会社に入ってからはとにかく時間がなかったので、最低限のことしか考えていなかったかもしれないですね。事務作業を片付けるスピードは身につきました、多分。前代未聞なくらい早く帰る新入社員だったと思います……(笑)。入社する前に姉に「入社の一カ月でどういう人間か見られるから、そこで無理したらだめだよ。はじめの一カ月でライフスタイルを理解してもらったらいいよ」と言われたんです。的確なアドバイスですよね。

――会社を辞めるときは、どんな気持ちで決断されたのですか?

2年目ごろから、心身ともに100%を会社に注ぐことができていないことに罪悪感を抱き始めていました。いよいよ4年目になれば部下もできるし、同期も、土日も会社生活にプラスになるようにゴルフなどに時間を使ってるのを見て、申し訳なさも募りました。

――小説に専念したいというよりも、会社に専念できないことが大きかったのでしょうか

会社のローテーション制度があって、ここで辞めないと次のタイミングで辞めづらいとか、小説の方でやりたい仕事があったとか、色々なタイミングが重なったことが一番の理由ですが、申し訳なさはありましたね。周りはそんな私のことを受け止めてくれる方々ばかりで、その優しさに甘えていいのか、と。会社の仕事は本当に楽しかったです。

デビューしたてのとき、先輩の作家さんに「会社勤め経験のない人が書いた会社員はスパイみたいだ」と言われたことがあります。実際に会社に入ってみると、けっこうみんな普通にコンビニ行ったりもしているし、毎日プレゼンしているわけじゃないし、決して「着回しコーデ2週間」みたいな生活じゃない(笑)。それがわかったのも良かったですね。
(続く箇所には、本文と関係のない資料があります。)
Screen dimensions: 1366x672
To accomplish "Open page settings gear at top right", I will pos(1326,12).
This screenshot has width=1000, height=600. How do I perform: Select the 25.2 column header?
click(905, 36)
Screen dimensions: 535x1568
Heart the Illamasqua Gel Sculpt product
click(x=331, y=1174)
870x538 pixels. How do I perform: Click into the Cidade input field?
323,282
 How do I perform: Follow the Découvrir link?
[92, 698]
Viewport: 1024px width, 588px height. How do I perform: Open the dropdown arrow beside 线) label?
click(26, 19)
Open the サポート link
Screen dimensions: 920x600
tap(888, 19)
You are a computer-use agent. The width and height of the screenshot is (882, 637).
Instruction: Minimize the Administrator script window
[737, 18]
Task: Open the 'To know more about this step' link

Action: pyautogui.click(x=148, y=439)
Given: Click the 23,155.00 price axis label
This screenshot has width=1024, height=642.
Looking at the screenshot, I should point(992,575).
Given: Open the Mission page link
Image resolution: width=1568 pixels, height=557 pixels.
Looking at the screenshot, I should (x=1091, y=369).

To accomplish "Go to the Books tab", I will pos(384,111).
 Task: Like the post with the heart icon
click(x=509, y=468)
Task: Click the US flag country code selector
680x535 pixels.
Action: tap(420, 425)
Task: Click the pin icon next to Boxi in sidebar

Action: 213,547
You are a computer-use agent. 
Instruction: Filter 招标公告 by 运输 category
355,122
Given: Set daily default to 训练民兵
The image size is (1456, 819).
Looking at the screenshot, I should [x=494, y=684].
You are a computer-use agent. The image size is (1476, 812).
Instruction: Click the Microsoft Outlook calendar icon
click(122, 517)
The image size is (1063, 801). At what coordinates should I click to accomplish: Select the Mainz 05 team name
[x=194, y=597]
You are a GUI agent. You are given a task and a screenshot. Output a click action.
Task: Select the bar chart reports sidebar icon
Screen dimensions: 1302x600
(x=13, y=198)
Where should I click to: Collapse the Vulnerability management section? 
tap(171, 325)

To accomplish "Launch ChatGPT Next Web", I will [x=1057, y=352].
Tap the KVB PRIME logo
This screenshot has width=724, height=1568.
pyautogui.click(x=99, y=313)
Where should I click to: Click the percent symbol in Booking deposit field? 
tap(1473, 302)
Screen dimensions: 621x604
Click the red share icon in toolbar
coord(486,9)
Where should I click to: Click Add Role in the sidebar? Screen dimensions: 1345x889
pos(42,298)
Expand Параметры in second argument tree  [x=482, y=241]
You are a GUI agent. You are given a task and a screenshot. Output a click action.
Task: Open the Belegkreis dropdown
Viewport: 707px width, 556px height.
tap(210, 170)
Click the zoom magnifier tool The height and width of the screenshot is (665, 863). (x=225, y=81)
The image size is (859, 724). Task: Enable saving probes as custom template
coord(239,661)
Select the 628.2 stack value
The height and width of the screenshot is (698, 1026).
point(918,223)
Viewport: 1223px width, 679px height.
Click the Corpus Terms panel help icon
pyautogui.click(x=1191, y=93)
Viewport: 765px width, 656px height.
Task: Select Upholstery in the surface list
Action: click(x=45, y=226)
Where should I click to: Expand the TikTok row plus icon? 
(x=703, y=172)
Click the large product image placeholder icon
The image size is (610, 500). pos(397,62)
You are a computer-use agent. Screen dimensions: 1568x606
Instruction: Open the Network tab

――もし小説で成功していなかったら、会社を辞めていなかったですか?

成功云々よりも、挑戦したい仕事があったことが大きかったですね。もともと会社を辞めるきっかけになった大きな仕事は、色々なトラブルが重なって消えてしまったんですが……今は別の大きな仕事に向けて準備をしています。結局、神様が色々な状態をセッティングしてくれたと思うようにしています。大きな仕事を先に誰かにやられるのも嫌でしたし。

――『ASAYAN』のなっちみたいですね

あやっぺにパートをとられるかもしれないみたいな(笑)。今から3年がかりとかで大長編を書いたとしても、まだ20代なんですよね。そう思ったら、いろいろ挑戦してみるべきだとも思いました。

具体的な目標をたてるタイプ

――年齢の話が出ましたが、30歳までにやりたいことはありますか

すっごい具体的なことを言うと、本屋大賞ですね。30歳でちょうどデビュー10周年なので、それまでに本屋大賞をとって、単行本で実売100万部達成が具体的な目標です。たくさんの人に読まれていたい、とかじゃなくて、明確な目標(笑)。達成しなかった場合も、明確にばれるという(笑)。僕の故郷の岐阜にまで届くニュースって、本屋大賞か直木賞くらいしかないんですよ。だからそれは本当にやりたいと思います。

――目標意識が強いんでしょうか?

けっこう目標を立てて考えるタイプです。デビューも19歳までにと思っていましたし、デビューしてからも「学生時代に5冊本を出す」という目標がありました。よく「若いうちにデビューすると、そのあと本を出せない」と言われていたので、「じゃあ出してやろう」と考えて達成したんです。他にはいないだろうと思っていたら、乙一さんがたくさん出していました(笑)。やっぱり何もないとさぼってしまうので、さぼらないために目標を立てているのかもしれません。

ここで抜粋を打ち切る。